Margaret McKenna was born in Providence, Rhode Island in 1945 to parents who were lifelong teachers and administrators in the Central Falls public school system. Her father was in the first graduating class at Providence College, and her mother was a graduate of Rhode Island College. Margaret attended Holy Trinity Elementary School in Central Falls and Sacred Heart High School in Pawtucket. She then received degrees from Emmanuel College and Southern Methodist University School of Law.
Following her graduation from law school, Margaret was hired to serve in the United States Department of Justice, Civil Rights Division. She later became the Executive Director of the International Association of Human Rights Commissions.
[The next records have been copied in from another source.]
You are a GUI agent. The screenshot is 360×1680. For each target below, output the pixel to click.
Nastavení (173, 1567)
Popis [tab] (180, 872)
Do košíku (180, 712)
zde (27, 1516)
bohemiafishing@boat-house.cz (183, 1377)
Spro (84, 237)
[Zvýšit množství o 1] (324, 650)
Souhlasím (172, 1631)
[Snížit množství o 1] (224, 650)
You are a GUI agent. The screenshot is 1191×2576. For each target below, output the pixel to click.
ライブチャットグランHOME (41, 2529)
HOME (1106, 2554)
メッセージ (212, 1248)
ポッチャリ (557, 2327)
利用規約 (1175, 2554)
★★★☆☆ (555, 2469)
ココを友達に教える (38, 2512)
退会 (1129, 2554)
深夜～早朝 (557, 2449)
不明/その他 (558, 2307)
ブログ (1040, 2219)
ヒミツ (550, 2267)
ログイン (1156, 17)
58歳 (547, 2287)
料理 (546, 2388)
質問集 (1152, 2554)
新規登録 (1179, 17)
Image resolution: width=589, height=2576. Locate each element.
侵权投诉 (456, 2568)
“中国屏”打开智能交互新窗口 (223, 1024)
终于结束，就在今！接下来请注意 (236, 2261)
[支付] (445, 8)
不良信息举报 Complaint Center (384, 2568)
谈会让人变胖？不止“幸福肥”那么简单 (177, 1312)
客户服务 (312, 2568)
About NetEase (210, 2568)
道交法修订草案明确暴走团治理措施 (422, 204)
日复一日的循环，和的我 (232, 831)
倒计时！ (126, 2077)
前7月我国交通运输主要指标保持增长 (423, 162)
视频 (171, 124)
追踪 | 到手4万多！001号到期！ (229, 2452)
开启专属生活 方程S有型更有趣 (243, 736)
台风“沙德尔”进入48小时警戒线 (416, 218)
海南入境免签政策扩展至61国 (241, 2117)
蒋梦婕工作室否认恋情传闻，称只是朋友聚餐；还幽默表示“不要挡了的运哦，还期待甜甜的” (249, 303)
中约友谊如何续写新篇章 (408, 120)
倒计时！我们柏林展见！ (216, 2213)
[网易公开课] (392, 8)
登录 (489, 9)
In 1976, Margaret returned to Rhode Island as the state director of the Carter-Mondale presidential campaign. After the election she joined President Carter as White House Deputy Counsel and served as liaison to the state of Rhode Island, managing requests and issues related to the state. During the Blizzard of 1978, she assisted Governor J. Joseph Garrahy with his requests for activation of the National Guard and for federal disaster aid.
Margaret continued to serve Rhode Island when President Carter appointed her as a negotiator in the Narragansett Indian land dispute. The land in question comprised most of the campus of the University Rhode Island. After a successful resolution of the claim in 1979, she received an honorary degree from the University of Rhode Island and was made an honorary member of the Narragansett Indian Tribe.
Margaret left her White House position to become the first Deputy Undersecretary in the new United States Department of Education. In 1981, she became Vice President of Radcliffe College, Harvard University, where she served as director of the Bunting Institute. She was also a Fellow at the Kennedy School of Government, Institute of Politics.
In 1985, Margaret was appointed President of Lesley University based in Cambridge, Massachusetts, where she served for twenty-two years. During her tenure, she led the school from a small regional college of 2,000 students to a nationally recognized university of 12,000 students with one of the premier teacher training programs in the country and the nation’s leading provider of graduate-level education for classroom teachers.
From 2007 to 2011, Margaret served as president of the Walmart Foundation, the largest corporate philanthropic foundation in the United States. She set the priorities for the foundation and coordinated local, national, and international giving. Under her guidance, the Walmart Foundation became a leader in fighting hunger and a major donor in the area of educational opportunity.
She is the author of numerous articles, and she has spoken at national and international meetings on issues of leadership, social justice, and educational opportunity. Margaret is the recipient of ten honorary degrees. She has served on several corporate boards and numerous nonprofit boards and has been recognized with awards from many organizations.
Margaret is presently the acting director of the Sillerman Center for the advancement of philanthropy and a visiting professor at the Heller School, Brandeis University.
In 2013, Mayor Thomas Menino appointed Margaret to the Boston School Committee, and in 2014, Massachusetts Governor Duval Patrick appointed her as the Chair of the Massachusetts Board of Elementary and Secondary Education.